With top blue chip players, we need to be careful with double counting their workouts, but also keep in mind there are important thresholds they need to clear to continue on to be top picks. Anderson checked in with prototypical size and weight for the modern edge positions and while he didn’t do any of the burst workouts, he checked in a very nice 89th percentile 40 time. Heralded as a long, bursty edge defender, Andserson’s 63rd percentile arm length is a little shorter than many expected. Regardless, Anderson is on his way to being the first non-quarterback selected in the draft after his excellent college career and the litany of tools in his pass-rush plan.


Jack Campbell, Iowa

Campbell’s combine spider chart is nearly completely colored in, which means that he has incredible size, speed, and burst for the position. His 95th-percentile three-cone drill is leading the way but all of his metrics are off the charts. An excellent run defender with the ability to play man and in zone, his biggest concern coming into the combine was burst, but he was able to do very well in those tests. Potentially lacking the stud factor overall, Campbell can walk into any NFL defense and get work right away.

Owen Pappoe, Auburn

While being undersized, Pappoe had an extremely productive combine, posting a 98th percentile 40, a 96th percentile 10 yard, and above average burst metrics. He is exactly the type of player I tend to fall for going into drafts – a good value player with questionable size and extremely good athleticism for the position. If he can add some weight to his frame without losing that speed and power, there could be some good playing time in his future.

Trenton Simpson, Clemson

Likely the first linebacker taken in the draft before the combine, Simpson could have skipped it, but he did end up working out and putting up excellent numbers for his size. A 97th percentile 40 with a great 10-yard split solidifies what Simpson can do on film. He needs to improve the mental side of the game to take that step to the next level, but his combine left no detractors to his speed.


Brian Branch, Alabama

While he played a lot of nickel corner during his time in Alabama, I’m projecting Branch as a plus safety at the next level. NFL defensive coordinators are going to love his ability to play all over the field and we know that snaps equal IDP points. His combine was medium to be sure, but where he wins is on the mental side of the game. He still posted above-average tests in both burst and speed. Expect Branch to be the first safety taken in the real and IDP drafts.

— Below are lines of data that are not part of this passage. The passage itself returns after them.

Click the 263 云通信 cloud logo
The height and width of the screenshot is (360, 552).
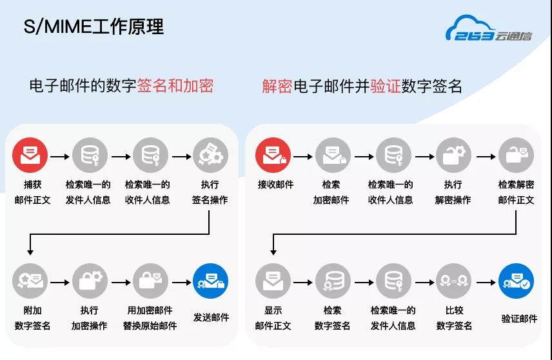[489, 28]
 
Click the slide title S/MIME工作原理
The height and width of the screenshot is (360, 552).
[94, 26]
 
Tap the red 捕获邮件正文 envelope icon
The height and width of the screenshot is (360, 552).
[30, 155]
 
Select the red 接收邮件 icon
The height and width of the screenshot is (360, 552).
[273, 155]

Antonio Johnson, Texas A&M

A real downhill type of safety, Johnson showcased his nice blend of size and speed with 86th percentile height and a 64th percentile 40. He also showed off an impressive wingspan that you can see on film. With his size, I expect him to be used very close to the line of scrimmage because he needs some work to play as a true free safety.


DJ Turner, Michigan

Any combine article wouldn’t be complete without the fastest 40-timed player in the class. Turner blazed a 4.26 40 which is top 10 all time. We all know speed wins in the NFL but Turner needs some work on dealing with the bigger offensive weapons he could be lined up against. As the NFL continues to get more shifty and prioritize separation, players who can close those gaps quickly could see increased work.

Christian Gonzalez, Oregon

Already the top corner on post boards. Gonzalez did not disappoint at all at the combine. He is an extremely well-rounded player and very gifted athletically. He had plus metrics in all the size speed tests and had 95th percentile or better in the burst metrics. If he can corral some technique blemishes, Gonzalez will easily be a long-term force and menace at the defensive back position.